An unlikely source recently offered the best advice for Prayut Chan-o-cha. The man giving up his unorthodox powers to lead a rocky return to civil rule must not get carried away by the circumstances that his 2014 coup helped shape, or he would regret it, according to the People’s Alliance for Democracy.
The PAD staged a prolonged and sometimes controversial protest against the government of Thaksin Shinawatra over a decade ago. The movement’s former spokesman last week fell short of threatening more mass rallies, but he warned Prayut that a repeat could happen nonetheless.
Thailand’s political crisis has two major causes. The first is corruption under elected governments. The second is intervention by the military – which often uses the graft scandals as its excuse.
If this sounds like a chicken-and-egg situation, don’t be deceived. Take corruption out of the equation and the military opportunists would have nothing left to justify coups. The PAD leader was warning that Prayut will face all the old-fashioned problems of parliamentary politics – nasty horse-trading and relentless, stop-at-nothing attempts to destabilise his government – but he is doomed if he handles them in the same old-fashioned ways.
In other words, the PAD man was telling Prayut to tackle corruption head-on. The prime minister can transfer scandal-plagued ministers to other posts, or even dissolve the House to nullify a censure threat, knowing that he has senators on his side. “But he cannot afford to underestimate public anger when it comes to corruption,” the activist said.

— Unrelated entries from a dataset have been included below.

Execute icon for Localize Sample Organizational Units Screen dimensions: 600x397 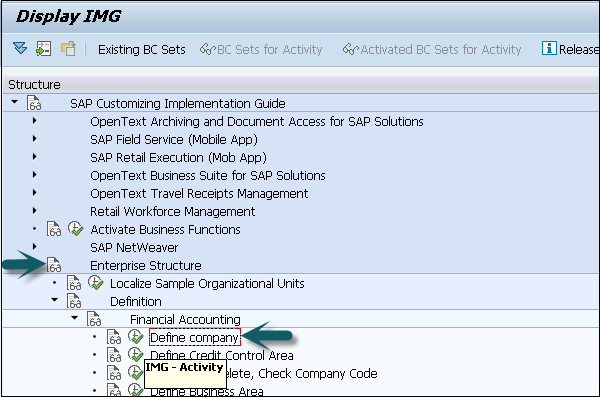(x=95, y=283)
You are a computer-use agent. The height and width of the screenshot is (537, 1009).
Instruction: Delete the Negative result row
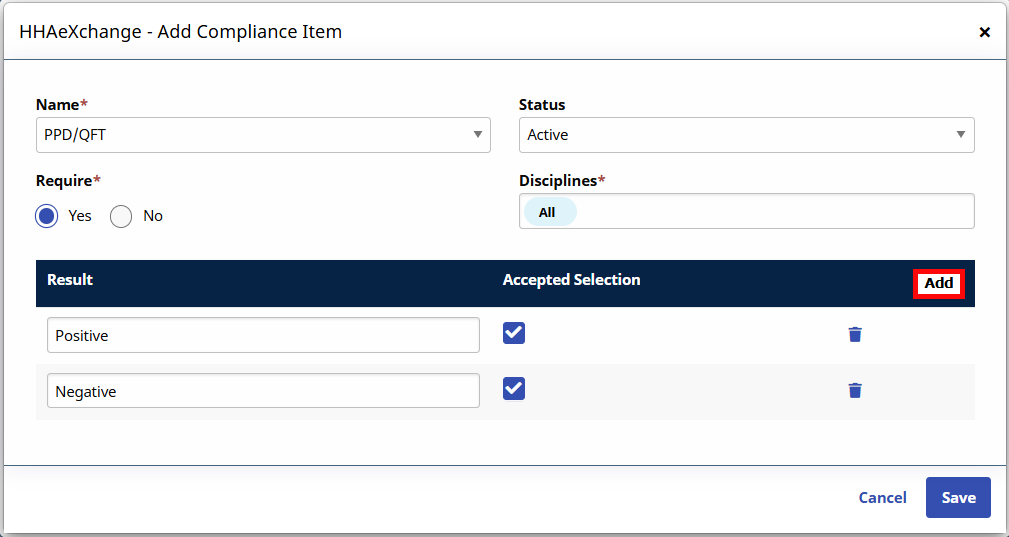point(854,390)
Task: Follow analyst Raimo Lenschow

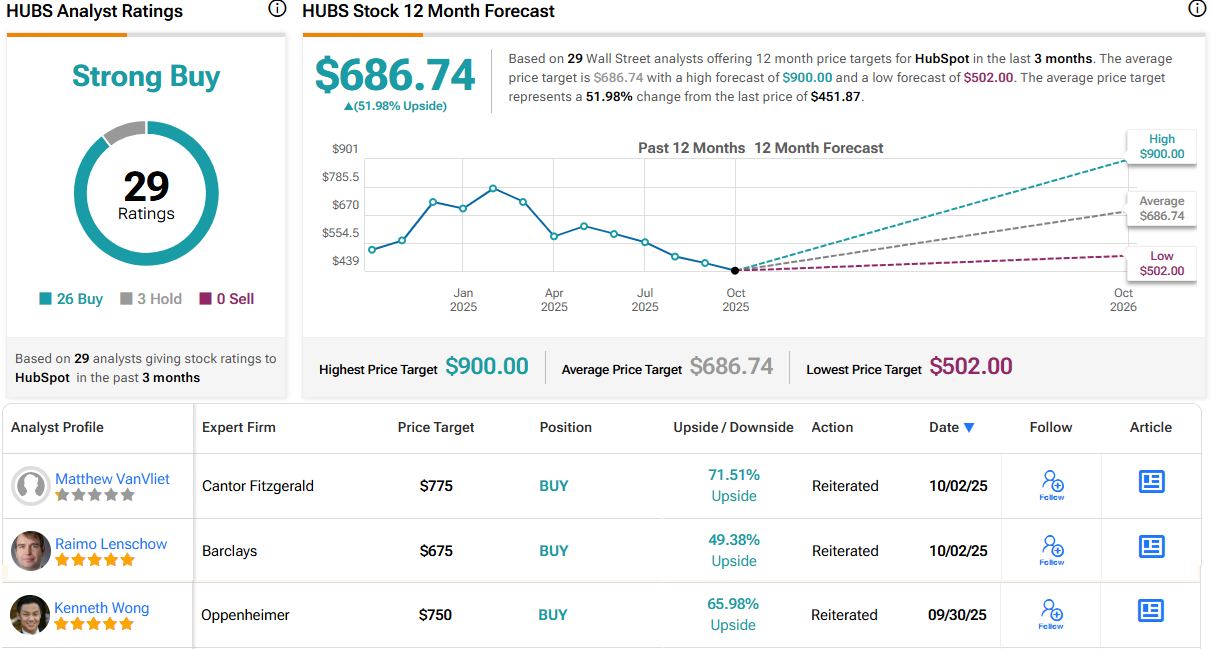Action: (1051, 549)
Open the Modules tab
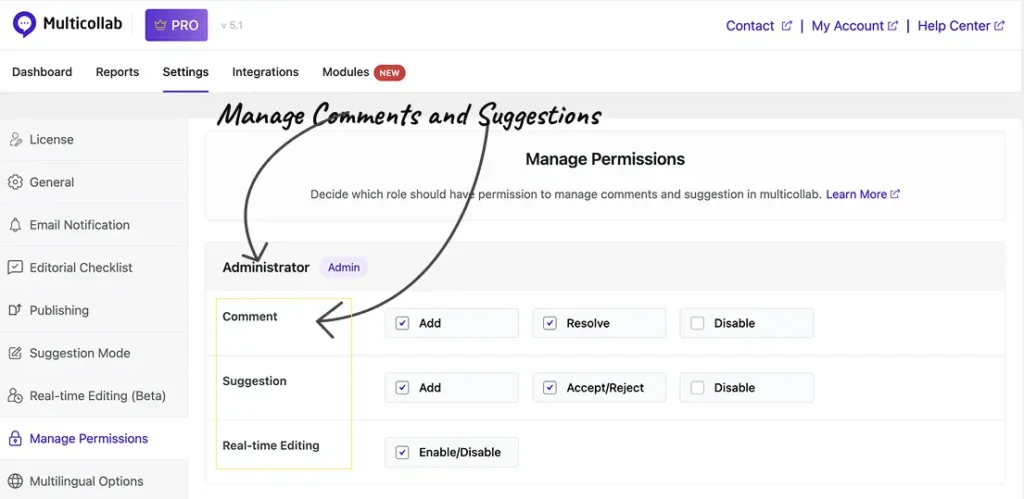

The gist of his warning is this: “When the people think the parliamentary system can’t help them, they will hit the streets.”
He has a point. The PAD took controversial actions in the past, but without widespread public anger at what were perceived as attempts to “evade” graft problems, its protests could not have been sustained. Critics of the PAD ignored the fact that it was the politicians in power who opened the door, and the gap was big enough for anything to slip through.
Prayut will face all kinds of the usual political problems. His key allies are ready to turn against him any time, especially if anti-corruption action goes against them. With his mandate in the House of Representatives wafer-thin, friends and foes alike could take advantage, meaning any seemingly trivial matter could trigger a major political game. The opposition, meanwhile, is strong and hell-bent on doing whatever is necessary to unseat him. His military links and coup background ensure he will receive little or zero sympathy from overseas.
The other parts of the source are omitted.